Quantcast
Channel: ScyllaDB
Viewing all articles
Browse latest Browse all 1137

User use case: Mogujie

$
0
0

Guest post by By FengLin(MengYe Shen), Mogujie

Mogujie is a large fashion retail site, with more than 3 billion Yuan turnover, serving more than 60 million online users, shopping for clothes, shoes, bags, accessories, cosmetics and beauty products. With that kind of traffic, a resilient, low-latency database is critical.

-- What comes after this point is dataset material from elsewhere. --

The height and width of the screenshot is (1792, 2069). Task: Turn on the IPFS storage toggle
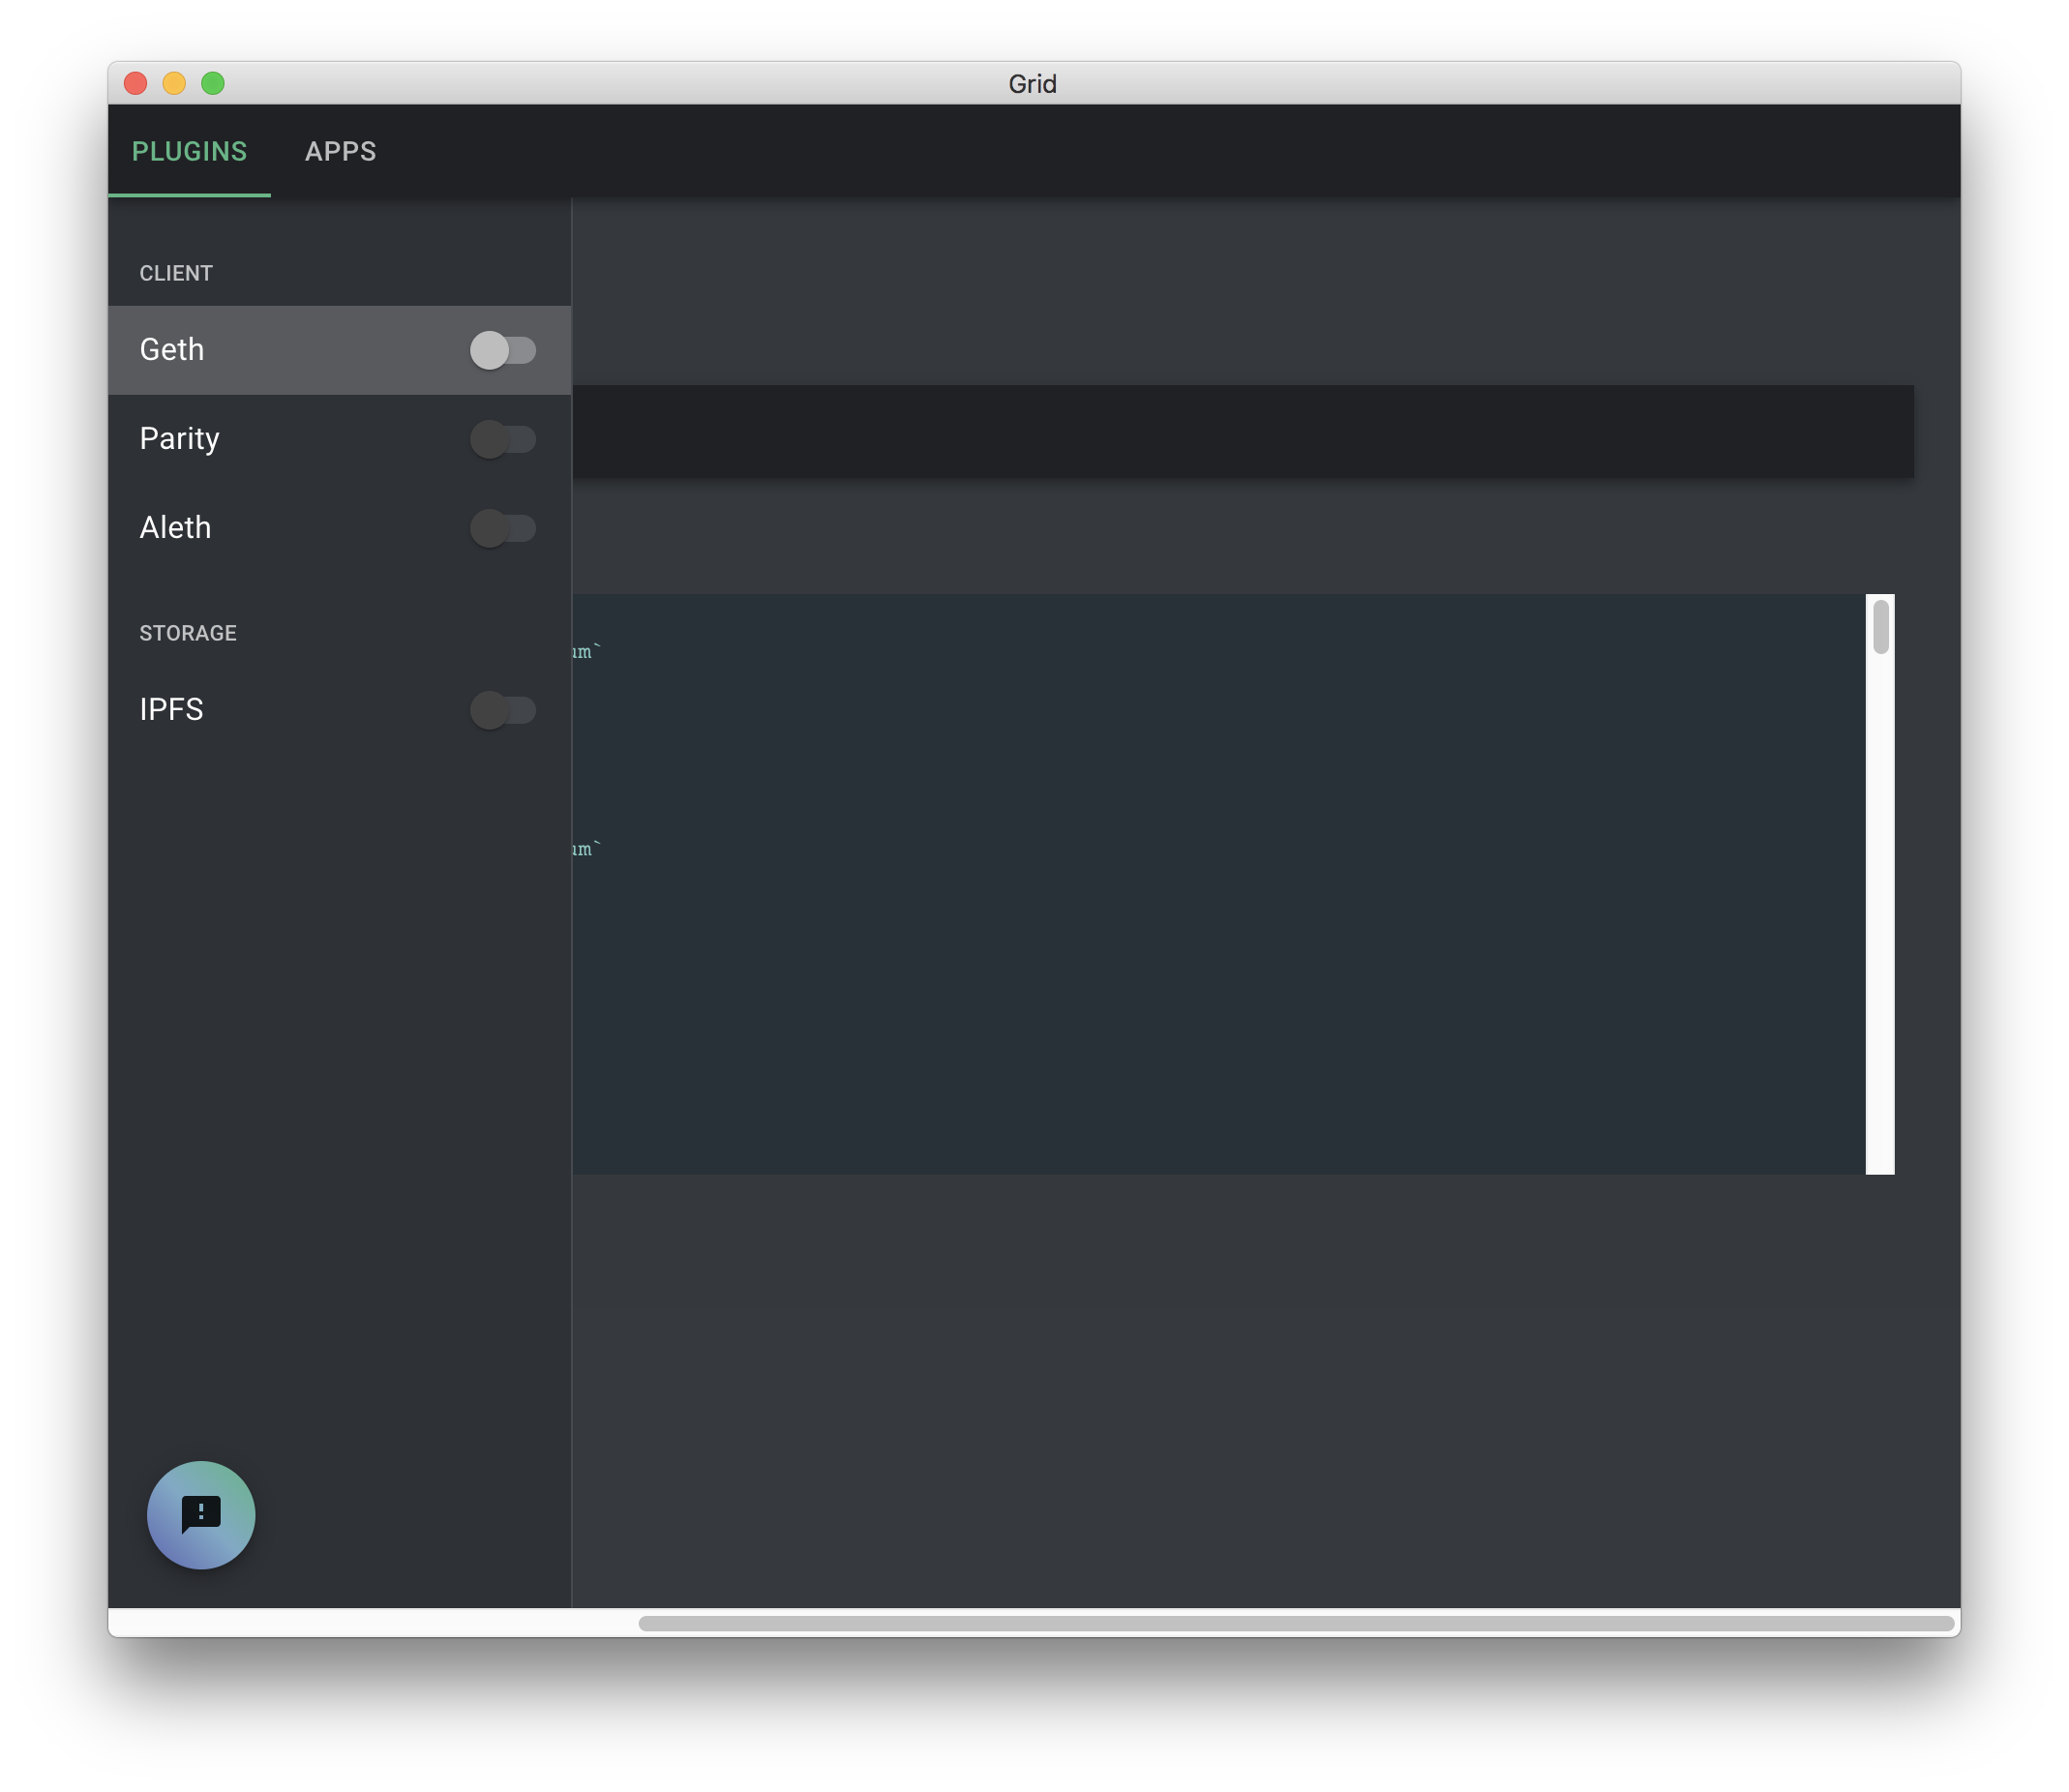(503, 710)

Mogujie is now running ScyllaDB for the last six months, most of this time on production. Current deployment is six servers, serving 600,000 requests per second with Scylla 1.0.1

Mogujie has more than 60 million users

In November 2015 we started exploring columnar databases such as Cassandra. Cassandra was our first implementation of a column store database. Our target use case is real-time storage of monitoring data and providing offline query functionality.

Cassandra or HBase?

We decided to use Cassandra for its no single point of failure architecture and high scalability features, while maintaining good performance for mixed read and write workloads. HBase was, at that time, missing those features.

1. Test Cassandra

Our targeted performance TPS is 50k/s. We configured on-premise five servers to deploy Cassandra. Each server has the following configuration:

  • 24 cores, Intel® Xeon® processor E5-2600 product family
  • 64GB memory
  • 60TB located on magnetic Hard Drives
  • Gigabit Ethernet

For our test data model we created three tables, with the following settings:

// 1. Create keyspace
create keyspace sentry2 with replication = { 'class': 'SimpleStrategy', 'replication_factor': '2'};

// 2 custom data types.
create type sentry2.scmm (sum double, count int, min double, max double);

// 3. Data Sheet
create table sentry2.datapoints (key text, time timestamp, data FROZEN <sentry2.scmm>, PRIMARY KEY (key, time));

// 4. Index table
create table sentry2.key_index (metric text, tags text, tagsMap map <text, text>, PRIMARY KEY (metric, tags));
create index tagMap_idx on sentry2.key_index (ENTRIES (tagsMap));
  • Schema: a User Defined Type, describing the following fields (sum double, count int, min double, max double)
  • Datapoints: by key and timestamp can be found in a particular data point
  • Key_index: metric corresponding to a plurality of tags;

At the time, we created this data model we were not highly familiar with Cassandra, and we later realized our model is not optimized. However, it was a good model to test Cassandra, with the following results:

  1. Transactions Per Second (TPS) maintained at 30k ~ 40k / s. When increased to a higher rate we experienced dropped mutations
  2. After 2 to 3 days of continuous operation, Cassandra would crash

Based on the above issues, we were ready to increase our Cassandra cluster footprint to handle the additional capacity requirements. We had to purchase additional servers to continue the testing, so we suspended the Cassandra testing.

2. Meet Scylladb

We met ScyllaDB by chance, while trying to resolve the above issues. One of our team members discovered an open-source C++ implementation of Cassandra, called Scylla. We were excited! as C++ developers ourselves, we are less familiar with Java. We found information about Scylla on a Chinese site, oschina.net and the ScyllaDB website and believed we found the right solution to our issues.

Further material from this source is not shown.